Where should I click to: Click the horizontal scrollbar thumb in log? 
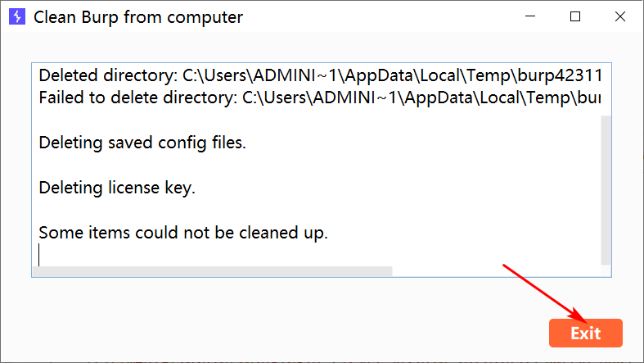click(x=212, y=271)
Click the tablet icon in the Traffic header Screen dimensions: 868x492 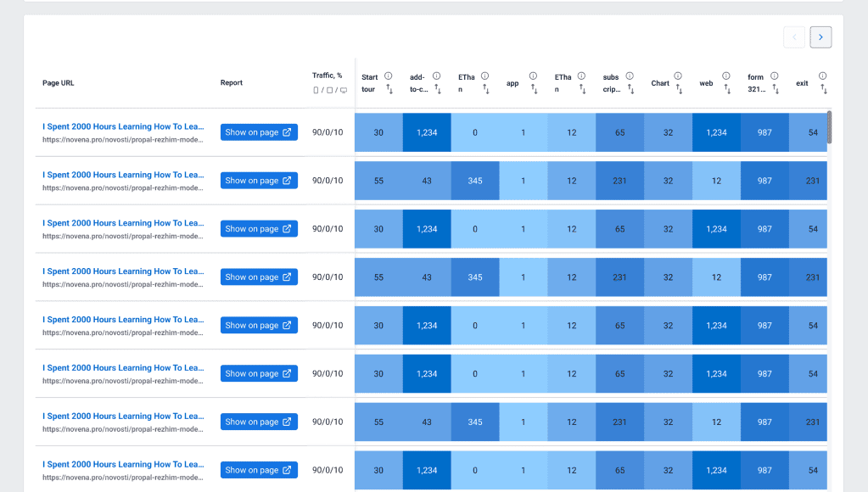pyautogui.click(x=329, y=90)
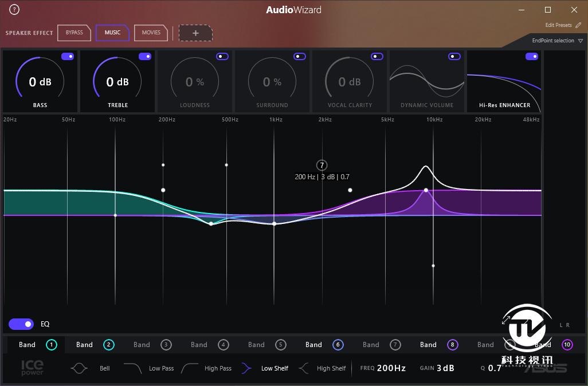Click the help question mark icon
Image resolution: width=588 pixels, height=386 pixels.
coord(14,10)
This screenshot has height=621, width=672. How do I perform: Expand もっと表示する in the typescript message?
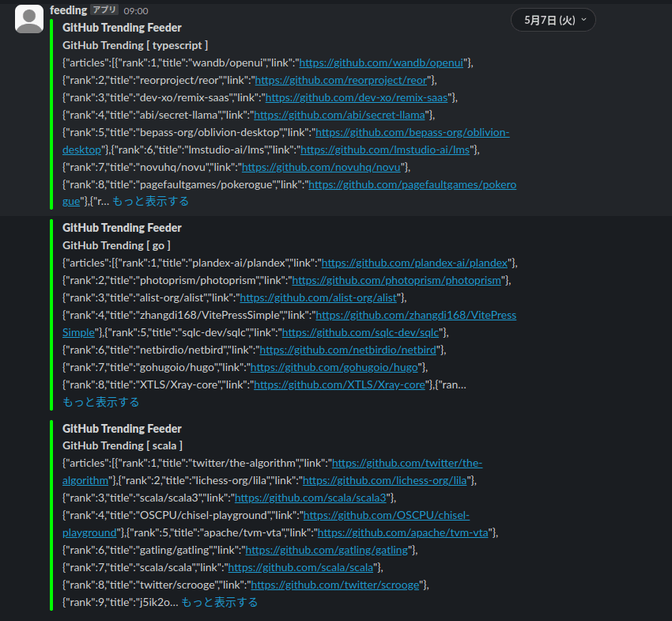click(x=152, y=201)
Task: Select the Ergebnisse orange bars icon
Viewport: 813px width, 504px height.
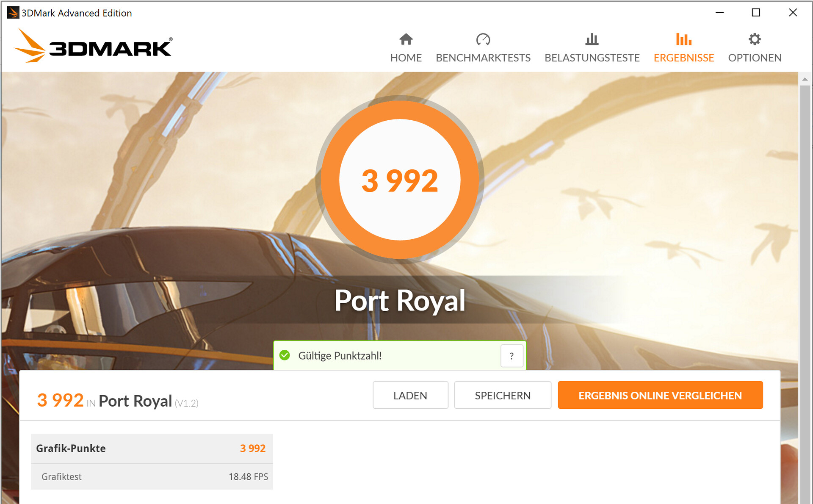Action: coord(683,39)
******
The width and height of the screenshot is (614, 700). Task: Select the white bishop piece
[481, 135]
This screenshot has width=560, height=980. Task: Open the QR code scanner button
******
Task description
Using the material above, transcribe exactly the lines from the line with "The width and" to the line with "This screenshot has width=560, height=980."; both count, and nothing else goes in.

Worked solution
The width and height of the screenshot is (614, 700). Task: Select the white bishop piece
[481, 135]
This screenshot has width=560, height=980. Task: Open the QR code scanner button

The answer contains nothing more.